The reason is (of course it's expensive) doctors don't want infant boys circumcise without medical reasons.
Naoto, Tokyo, Japan
There is a web site that introduces a Japanese urological and obstetrical clinic. This clinic is located in the suburb of Nagoya City, Aichi prefecture, Japan.
For men, the special operation of circumcision and treatment of sexually transmitted disease can be given in this clinic. Many Japanese young men are feeling anxious about their phimosis. Their special technic of skin cutting & suture (many pictures are shown in this home page) makes a scar as small as possible in the grove just behind the glans where it cannot be seen. The procedure is performed without pain of any kind.
The cost is about $800 - $1,000 US.


I've been asked about a novel "Nip the buds, shoot the kids" by Kenzaburo Oe who won Nobel Prize for literature before.
I heard that there is a reference to a youth from a reform school/youth penal institution who was "circumcised all reform school boys". And I was asked whether this was a mistranslation or whether circumcision is used as a means of marking offenders in Japanese jails.

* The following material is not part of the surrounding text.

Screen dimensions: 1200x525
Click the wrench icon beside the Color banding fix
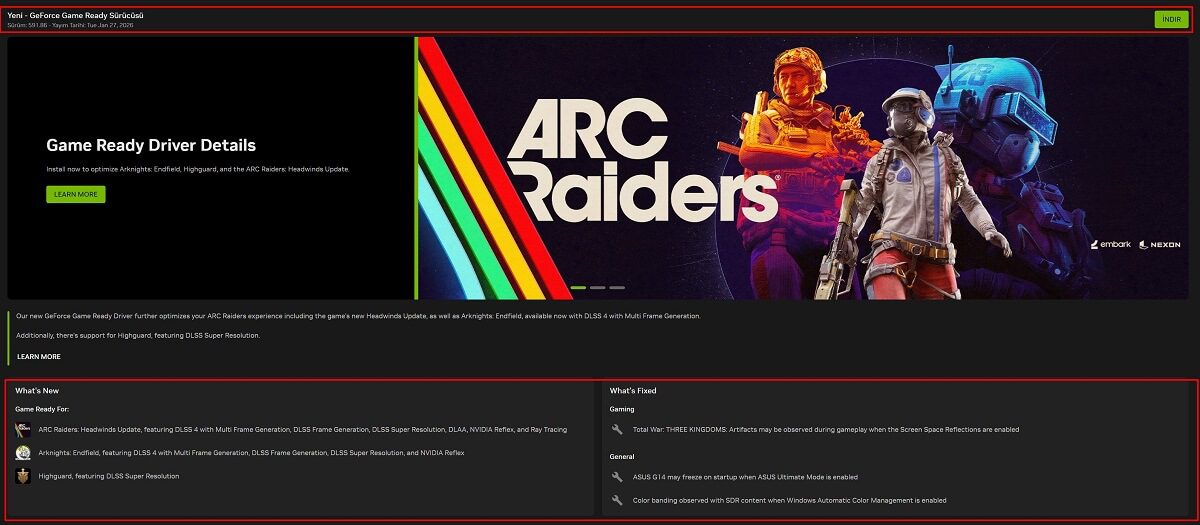point(617,500)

I found the book of "Nip the buds, shoot the kids ("Me-Mushiri Ko-Uchi" in Japanese)", and read the day before yesterday. Certainly there is the expression of "circumcision" in the novel. But this doesn't always means that the boys had their foreskin cut off.
In Japanese, we call "circumcision" "Katsu-rei". Japanese culture doesn't have a custom of "circumcision", you know. The word "Katsu-rei" was made for necessity of translation of the Bible, I think. And the word "Katsu-rei" usually means rather "ritual or initiation into society" than "cutting off the foreskin" in Japanese usage. (I often hesitate to use the word "circumcision" for "cutting off the foreskin". So I often use "circumcision (cutting off the foreskin)".

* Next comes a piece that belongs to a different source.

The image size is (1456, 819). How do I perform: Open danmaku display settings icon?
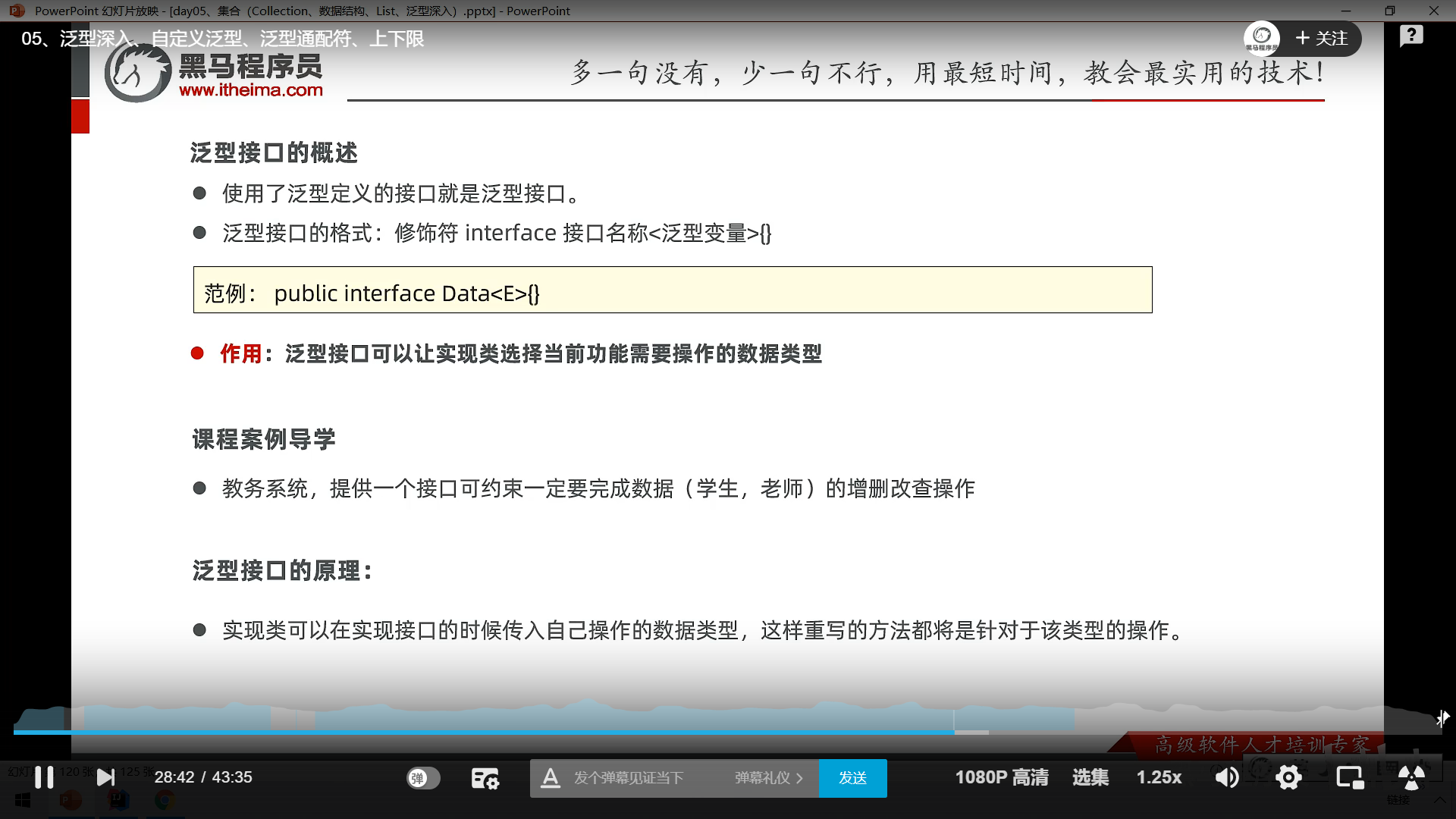[x=485, y=778]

It is difficult to find whether Oe used the word "circumcision" for "cutting off the foreskin" or not. I think he may use it for "ritual". But there is such an expression that (a boy) showed his genital to villagers proudly. I can explain that he wanted to do so because a circumcised penis was very rare in Japan.
Naoto (Tokyo)
There is a Japanese Aesthetic clinic which assists Japanese men in understanding and becoming circumcised. They have a web site which can be found at:
This site is very unique. This site shows why circumcisions are necessary BY COMICS. Full text in Japanese, and no photos.
From a CIRCLIST Member
Tokyo, Japan
Circumcision a Mark of Honor in Japanese Army
Markus Benjamin sent me the following extract from a book called "Samurais and Circumcisions." The book was written by Leslie Poidevin who was an Australian Army doctor and surgeon, imprisoned by the Japanese Army in Timor and Java during World War Two. It is an account of his experiences and those of other prisoners at the hands of the Japanese.
One of the things Poidevin mentions in his book, is that a gold tooth and a circumcision were status symbols for some Japanese troops. On page ninety-four he recounts, "I was summoned to the Japanese Sergeant's office. He shut the door and standing in front of me grinning hard, proceeded to undo his fly buttons. He showed me his uncircumcised proud possession and asked "You potong, yes?" ("Potong" is a Malay word meaning "to cut".) I had not realised it till then, but it became apparent that a gold tooth and a circumcised penis, in someone with the rank of Sergeant, would always take him to the head of the waiting queue at the Japanese brothels. I arranged to potong our Nip sergeant. All I required was an ampoule of local anaesthetic, as I was not prepared to use our own scarce supply of Novocain. The procedure must have been successful and to his liking, for our relationship ever after, was fine. Moreover, this simple procedure was actually the beginning of a large and lucrative practice over the next year or so. Very few weeks would go by without two or three occasions when a stray Japanese with his rifle and bayonet would be seen wandering near our mess and sheepishly asking for the "potong doctor." All I asked was an ampoule of local anaesthetic and a packet of cigarettes."